PB: “All right, he will be neither yours nor mine; divide him between us!”
Then the wise king brought matters to a fitting closure: “Do not kill
the child, but give him to the woman who wants him to live; for she is
his mother!”
Whatever your opinion of prostitutes and prostitution is, you can’t but
admire PA – the ‘good’ prostitute. And you won’t be blamed if you had
nothing but disdain for PB – the ‘bad’ prostitute.
Having been living together and being involved in the same line of
work, these women would have become friends, sisters and companions.
They would have cared for each other; giving and receiving support and
encouragement. Trust and fierce loyalty usually define such
relationships.
But when the chips were down, each one’s true colours became clearly
evident. PB had no scruples about trampling on all that had bound them
together as long as she had her way.
If you recall how I defined prostitution at the onset, you’ll agree
that definition also fits another critical trade – politics. And I do
not, in highlighting this concurrence, suggest anything demeaning or
derogatory. So if I assert that a politician is a prostitute of sorts, I
do not make any moral judgment. I merely state the obvious.
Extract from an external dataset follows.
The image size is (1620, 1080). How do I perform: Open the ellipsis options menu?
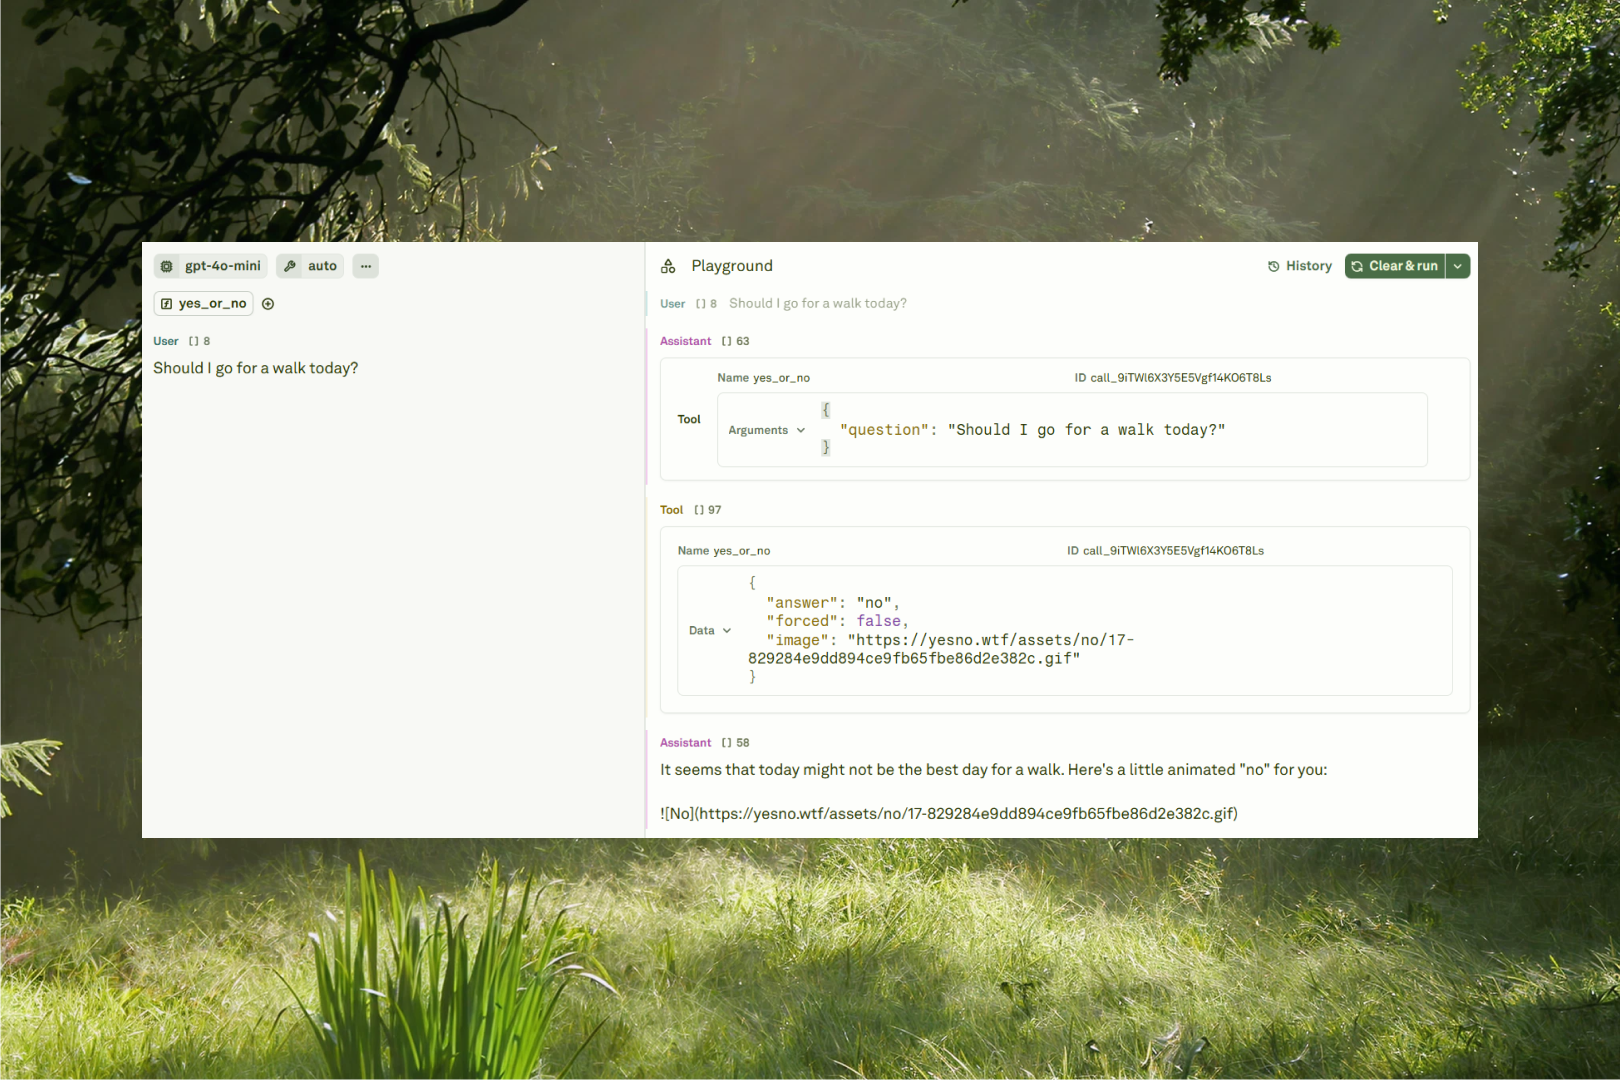[x=365, y=266]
Nasir El-Rufai is a prostitute – a really smart one at that. But he’s
a bad prostitute; like PB. When the going got tough, he saw nothing
wrong with casting aspersions on his benefactor, Atiku. When it got even
tougher, he had no qualms disparaging OBJ, the very person on whose
behalf he had earlier denigrated Atiku; or so it appeared. For him, no
relationship is so sacrosanct it can’t be repudiated. No ground so holy
it can’t be desecrated; as long as his personal interests are duly
served.
For his ilk, loyalty, honour and integrity are relative and
situational terms: depending on the direction the pendulum of a
self-serving agenda swings. ER may have a good head but I’m afraid he
has a diseased and poorly performing heart.
If he dumps Buhari this evening, it wouldn’t surprise me. If he
lampoons the Emir of Zazzau tomorrow, it will be only in keeping with
his true character. Atiku has counseled copious prayers for him. I
couldn’t agree more.
My ideal leader would be one with a good head and a kind heart.
Unfortunately in Nigeria, we are almost always compelled to choose
between the two. Between the loving/caring moron and the
loveless/conscienceless genius. Between the good prostitute and the bad
one.
So just in case you hear I’m consorting with a prostitute, you should know which, and why.